ACTION ITEM:
Look below for the line that contains "Task: Click the Price", then copy it and each following line to the end of the records, minus any pictures.

SUPPLIED MATERIAL:

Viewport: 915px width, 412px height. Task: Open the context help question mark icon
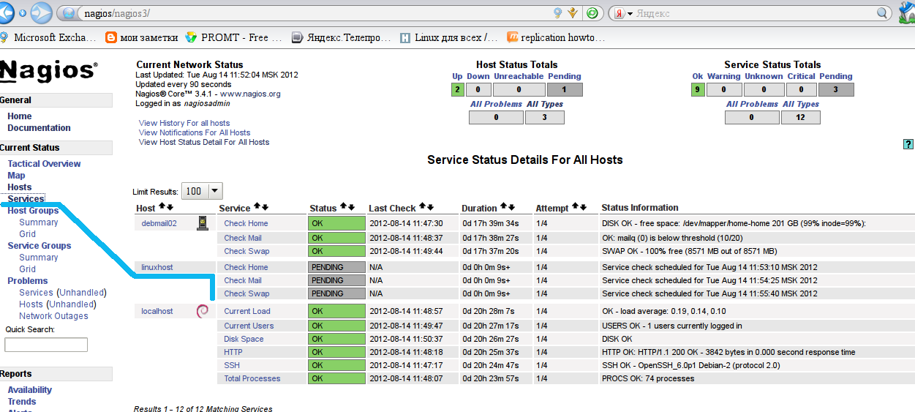coord(908,144)
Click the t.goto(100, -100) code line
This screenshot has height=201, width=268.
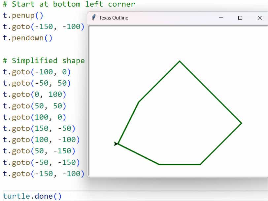(41, 140)
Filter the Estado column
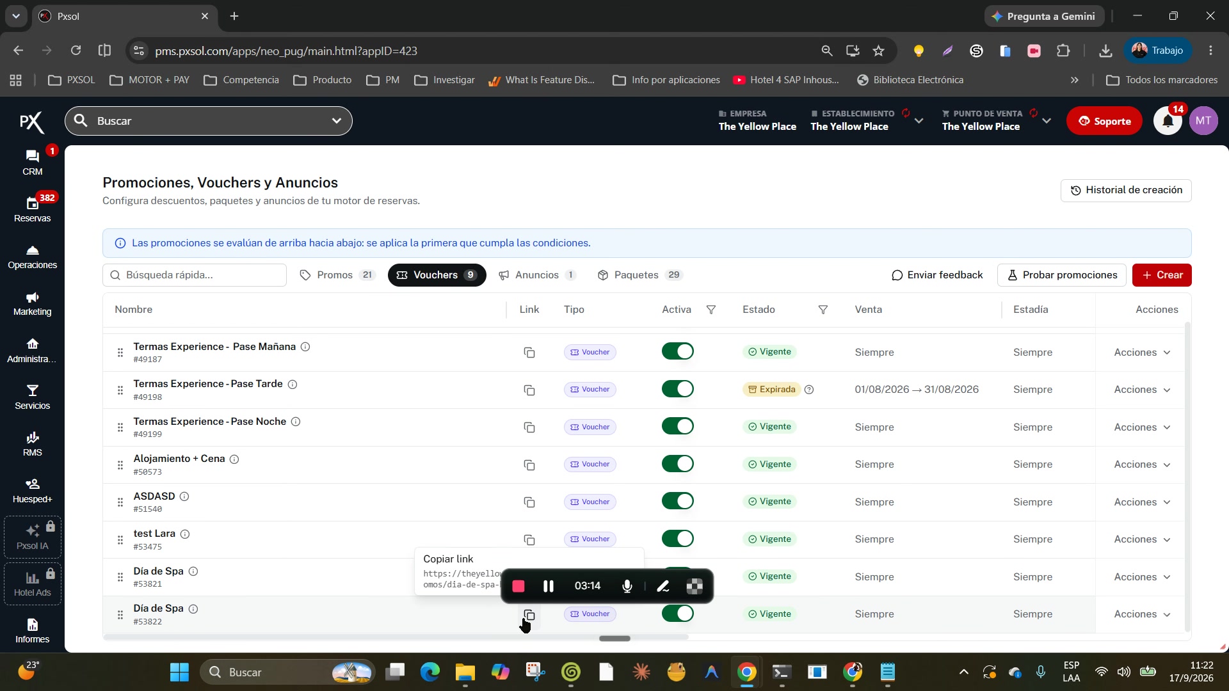 823,310
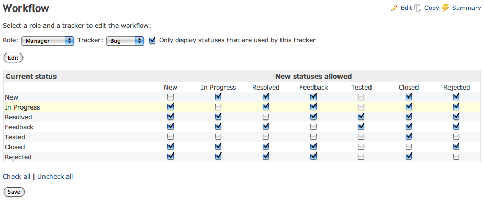Open the Tracker dropdown showing Bug
This screenshot has width=484, height=207.
pos(126,41)
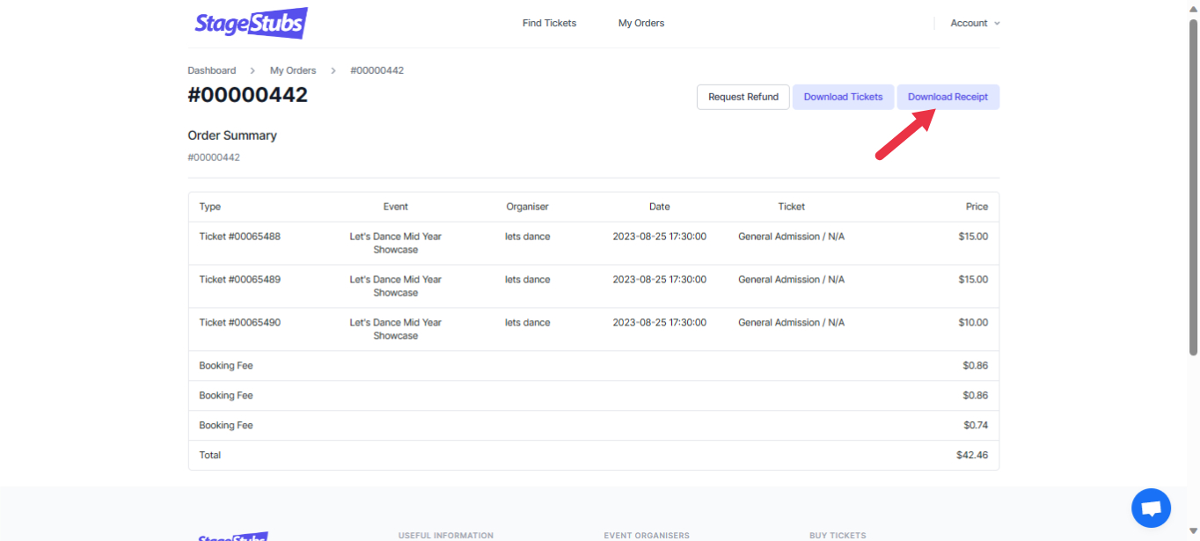
Task: Select the #00000442 breadcrumb item
Action: coord(377,70)
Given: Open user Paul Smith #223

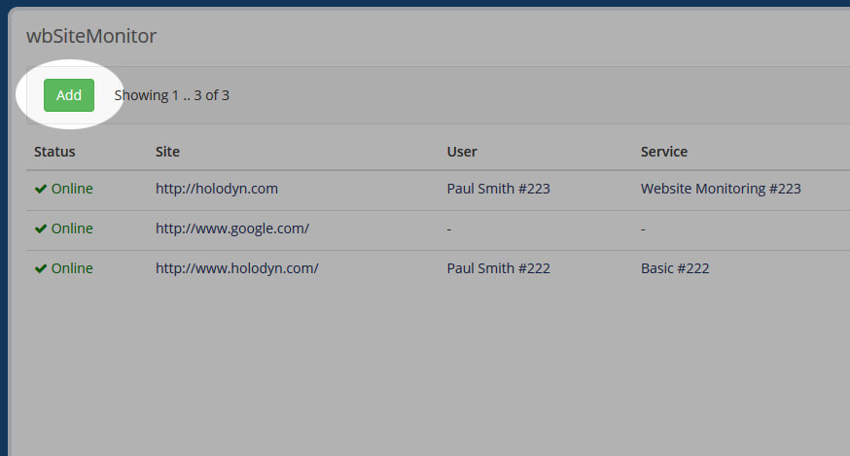Looking at the screenshot, I should tap(498, 189).
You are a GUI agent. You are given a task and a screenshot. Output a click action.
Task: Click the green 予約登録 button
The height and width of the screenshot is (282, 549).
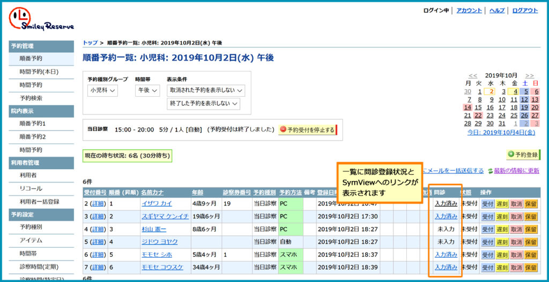pos(523,155)
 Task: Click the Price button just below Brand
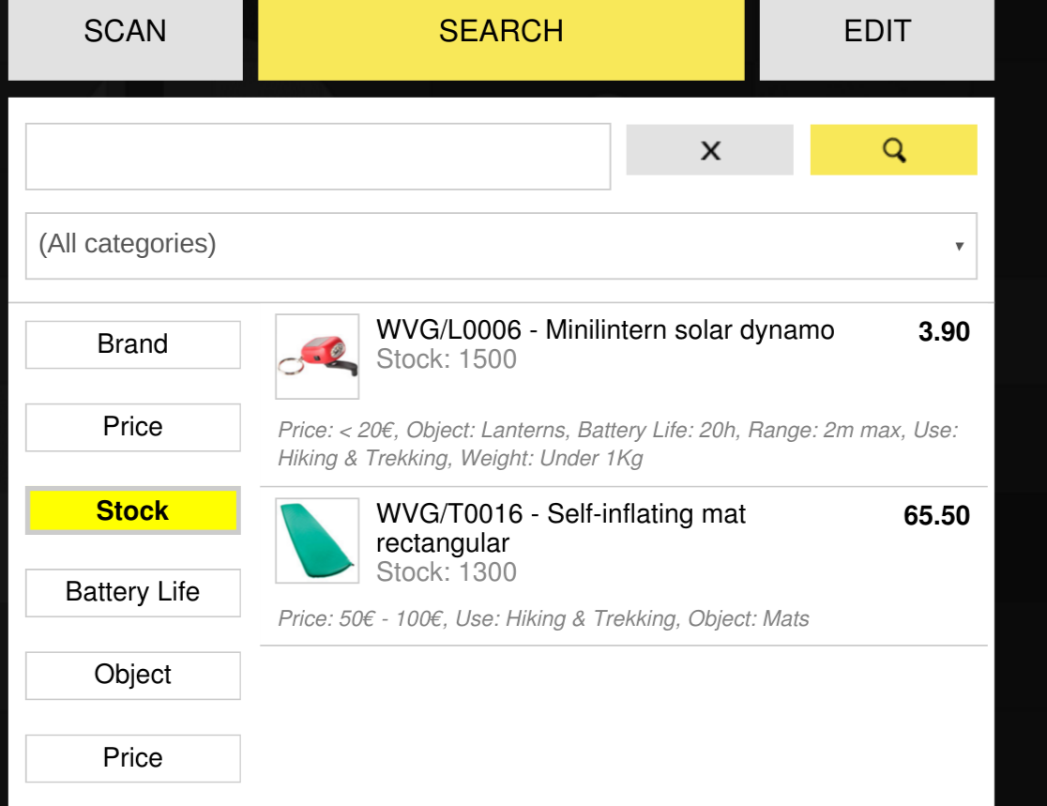132,427
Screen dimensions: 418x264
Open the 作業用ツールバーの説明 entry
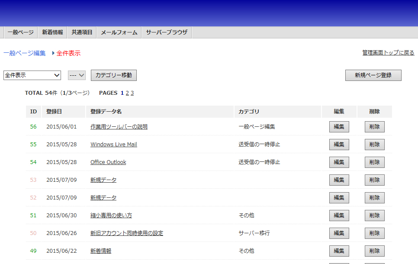[119, 127]
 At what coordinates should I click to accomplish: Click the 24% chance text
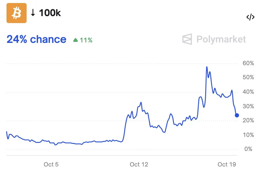click(x=36, y=39)
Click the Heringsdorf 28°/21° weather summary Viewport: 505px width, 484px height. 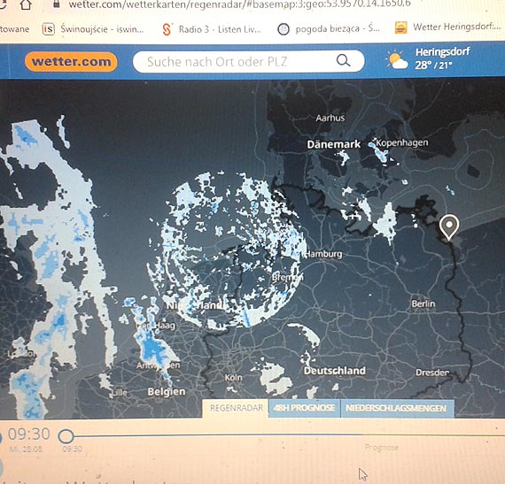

RESULT OF THIS EXERCISE:
 Task: Click the Price button just below Brand
132,427
Screen dimensions: 418x264
Open the 作業用ツールバーの説明 entry
[119, 127]
 At what coordinates should I click to accomplish: Click the 24% chance text
click(x=36, y=39)
Click the Heringsdorf 28°/21° weather summary Viewport: 505px width, 484px height. 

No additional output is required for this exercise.